> **REQUIRED ACTION**
Output the listing word for word, minus pictures.

> **INPUT RECORDS**
┄┄┄┄┄┄
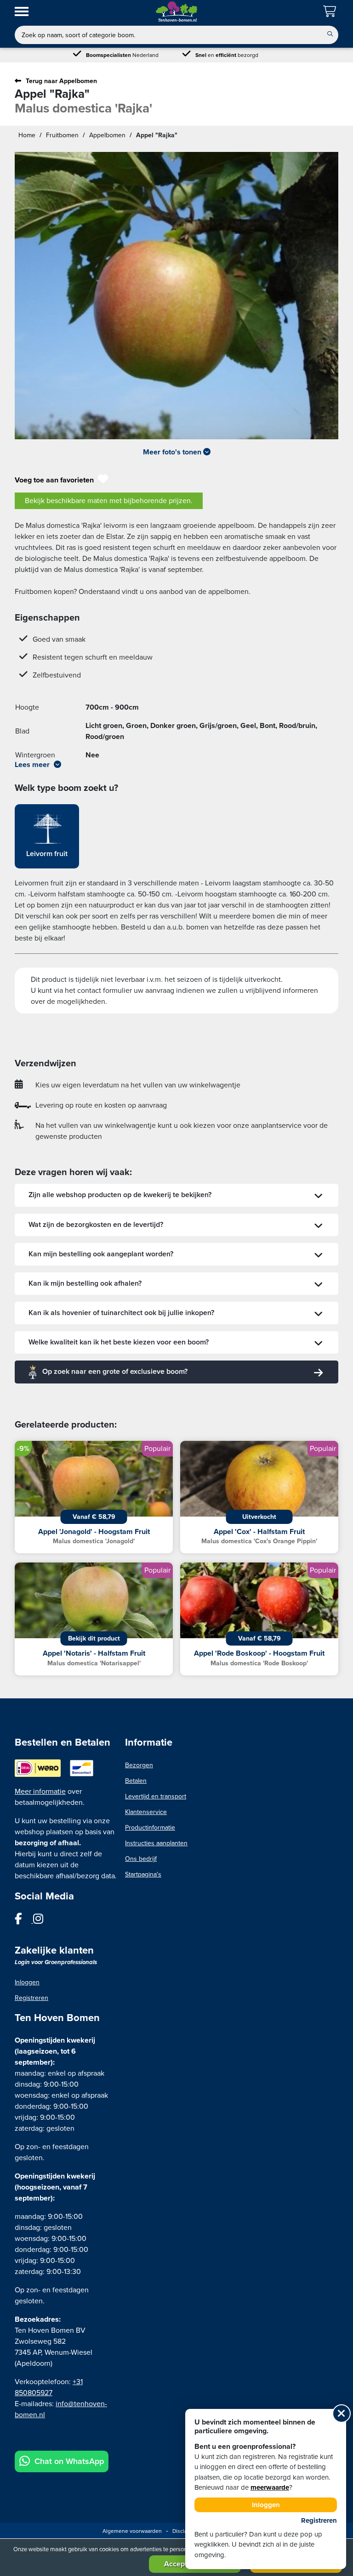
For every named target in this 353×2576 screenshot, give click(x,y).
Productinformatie (150, 1827)
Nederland (122, 55)
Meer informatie (40, 1791)
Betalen (136, 1781)
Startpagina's (143, 1874)
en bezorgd (226, 55)
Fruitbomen (62, 135)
┄┄┄┄┄┄
> **RESULT OF THE EXERCISE**
For every named target in this 353×2576 screenshot, give click(x,y).
Productinformatie (150, 1827)
Nederland (122, 55)
Meer informatie (40, 1791)
Betalen (136, 1781)
Startpagina's (143, 1874)
en bezorgd (226, 55)
Fruitbomen (62, 135)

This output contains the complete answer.